Does she ever raise her voice at you, yell at you?
“What do you mean, raise her voice? I’m older than she is, you know. The Americans don’t talk like we do here.”
Tell me about the dynamics of the relationship between you, and whether it’s an unusual relationship.
“I am in ongoing and continuous contact with Rice. In complex times it could be every day, by phone. In less complex times it’s a phone call a week. On average, I meet with her once a month. Since May 2002 I have met with her more than 20 times. And every meeting is a meeting. The shortest one was an hour and a half.”
What does she call you?
What do you call her?
And how does it work between you?
“The channel between Rice and me has two main purposes. One is to advance processes that are initiated, to examine our ideas and their ideas. The road map, for example, or the disengagement plan. But there is an equally important function, which is troubleshooting. If something happens – an unusual military operation, a hitch, a targeted assassination that succeeded or one that didn’t succeed – before it becomes an imbroglio, she calls me and says, `We saw so-and-so on CNN. What’s going on?’ And I say, `Condy, the usual 10 minutes?’ She laughs and we hang up. Ten minutes later, after I find out what happened, I get back to her and tell her the whole truth. The whole truth. I tell her and she takes it down: this is what we intended, this is how it came out. She doesn’t get worked up. She believes us. The continuation is damage control.”
Rice looks like a tough cookie. Can you really talk to her freely? Can you tell her the jokes that you like to tell so much?
“We are always joking. Always. Whenever I come to Washington, I tell her stories about what’s going on in Israel. I speak freely. Almost the way I’m talking to you. There is no awe, no honor. Each of us cuts into the other. I wouldn’t say we are pals, but our working relationship is very friendly.”
Would you say that the Weisglass-Rice channel is a strategic asset? Has it made Dov Weisglass indispensable?
“As you know, the cemeteries are full of indispensable people. I don’t want to boast. But the importance of this relationship is that it enables the president to speak with the prime minister and the prime minister to speak with the president without their speaking to one another. You have to understand that presidents and prime ministers don’t prattle every day. For the president to phone the prime minister is an event. It is an act of state significance. So those conversations are very heavy. In large measure they are constrained. Whereas in this channel everything is more direct. Immediate.
“For the Americans, it’s convenient.

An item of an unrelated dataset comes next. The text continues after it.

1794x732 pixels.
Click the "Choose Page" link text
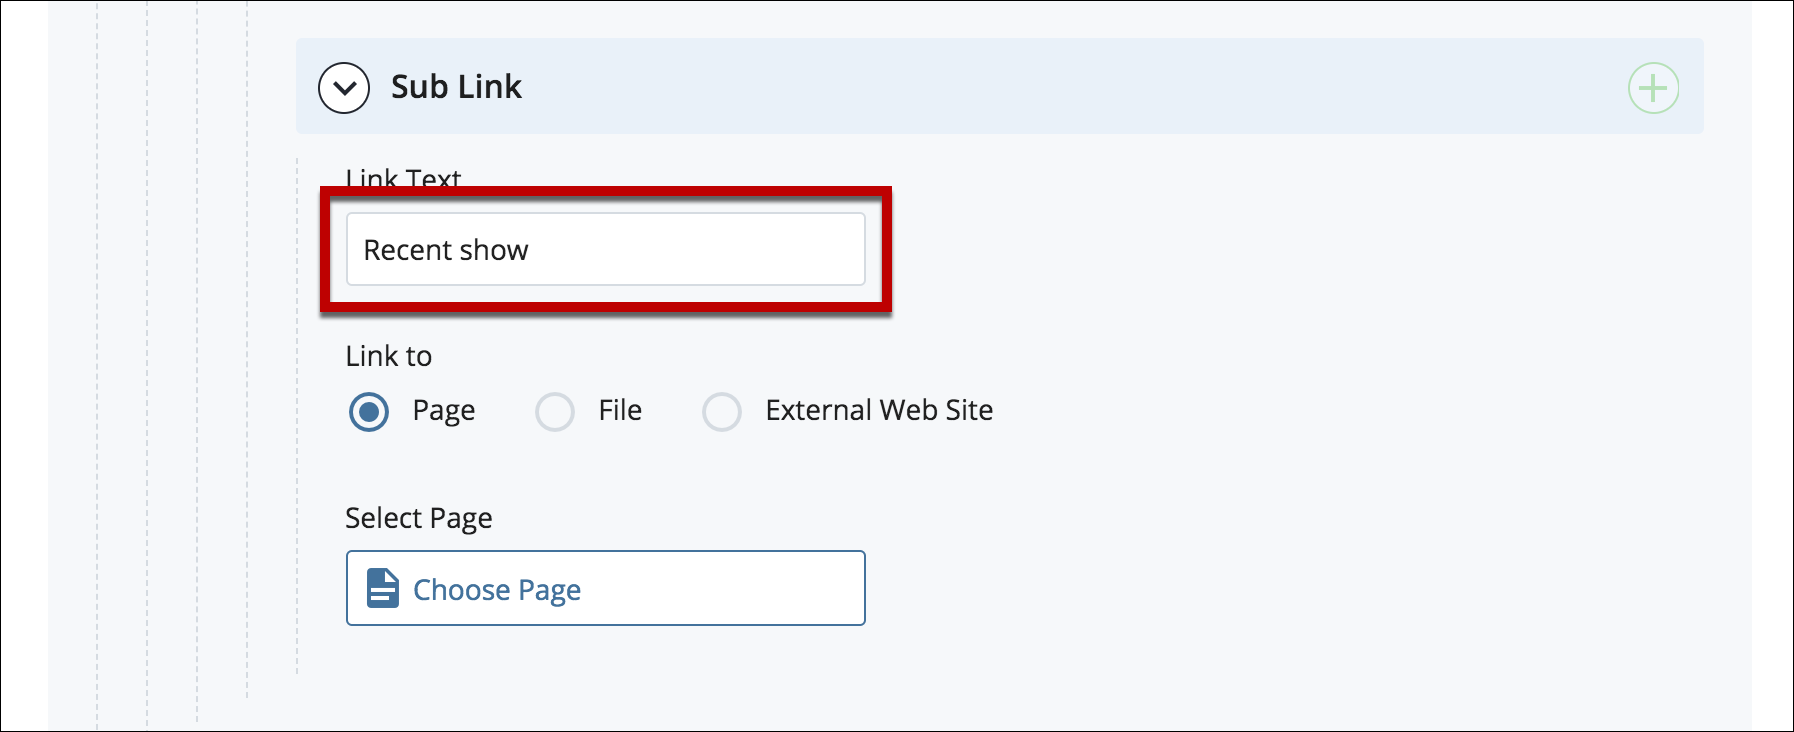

They know they have someone who is ensconced not in the jaws of the lion but in the very gullet of the lion. It’s also convenient for us. It makes it possible for us to talk to them in real time, informally. When my conversation with Rice ends, she knows that I walk six steps to Sharon’s desk and I know that she walks twelve steps to Bush’s desk. That creates an intimate relationship between the two bureaus and prevents a thousand entanglements.”

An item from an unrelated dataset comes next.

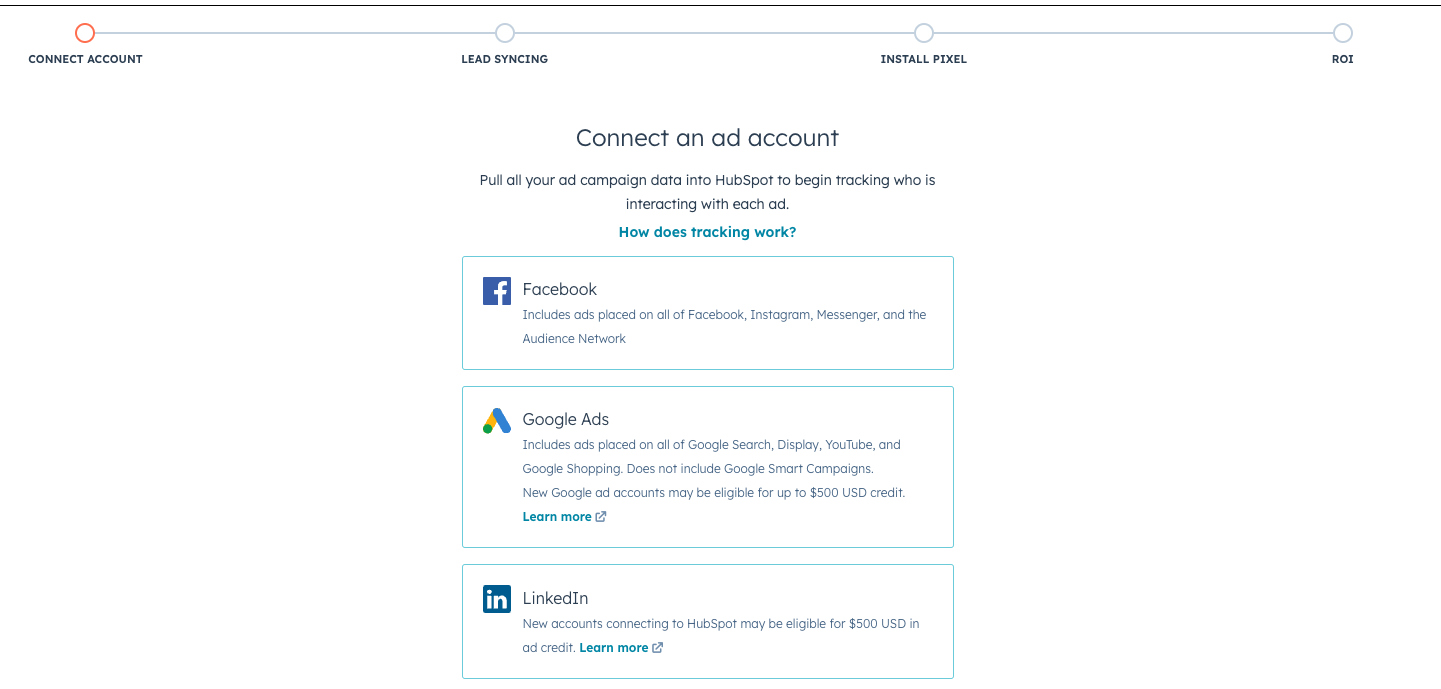Select the ROI step circle
The height and width of the screenshot is (689, 1441).
(x=1343, y=33)
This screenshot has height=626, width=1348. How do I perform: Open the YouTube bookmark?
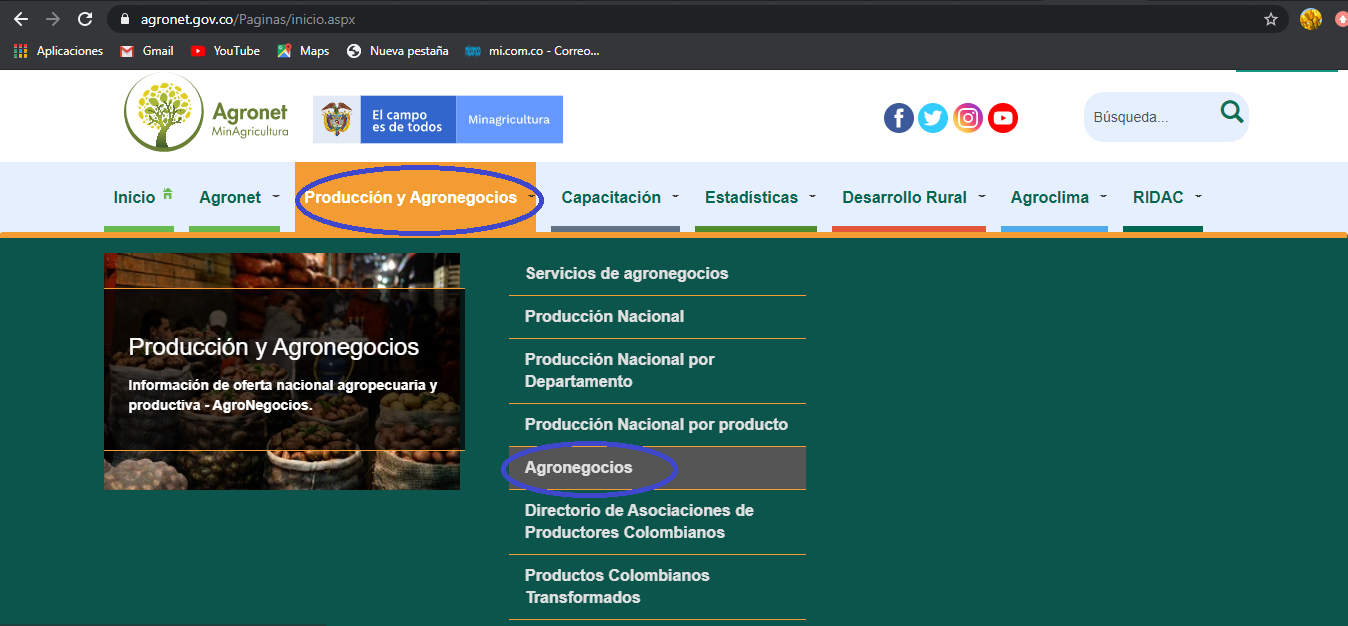pyautogui.click(x=224, y=50)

Have you become one of the family at the White House?
“Look, the first time you enter the White House your heart skips a beat. Anyone who tells you different is not being truthful. After all, that’s where the world’s chief executive sits. But today, after 20 visits, I walk about pretty freely there. They know me well, from the Marine who stands at the entrance to the secretaries and the girls. And that makes my job at lot easier. When you are in awe, like a lawyer making his first appearance before a court, you stammer and you forget the remarks you prepared. After a time, when you feel free and relaxed, that is a tremendous advantage. We speak totally freely. I tell her that something is right or that it’s not so. Completely freely.”
Have you ever had occasion to see President Bush?
“I have, but I won’t talk about that. Unplanned meetings with the president are not something one talks about. For them, the concept of dropping in is the holy of holies.”
What impression did you form of him?
“The president is a person of great personal charm. Focused. In control of himself. A great sense of humor. He likes jokes.”
Does he like your jokes? When he sees you, does he expect a good joke?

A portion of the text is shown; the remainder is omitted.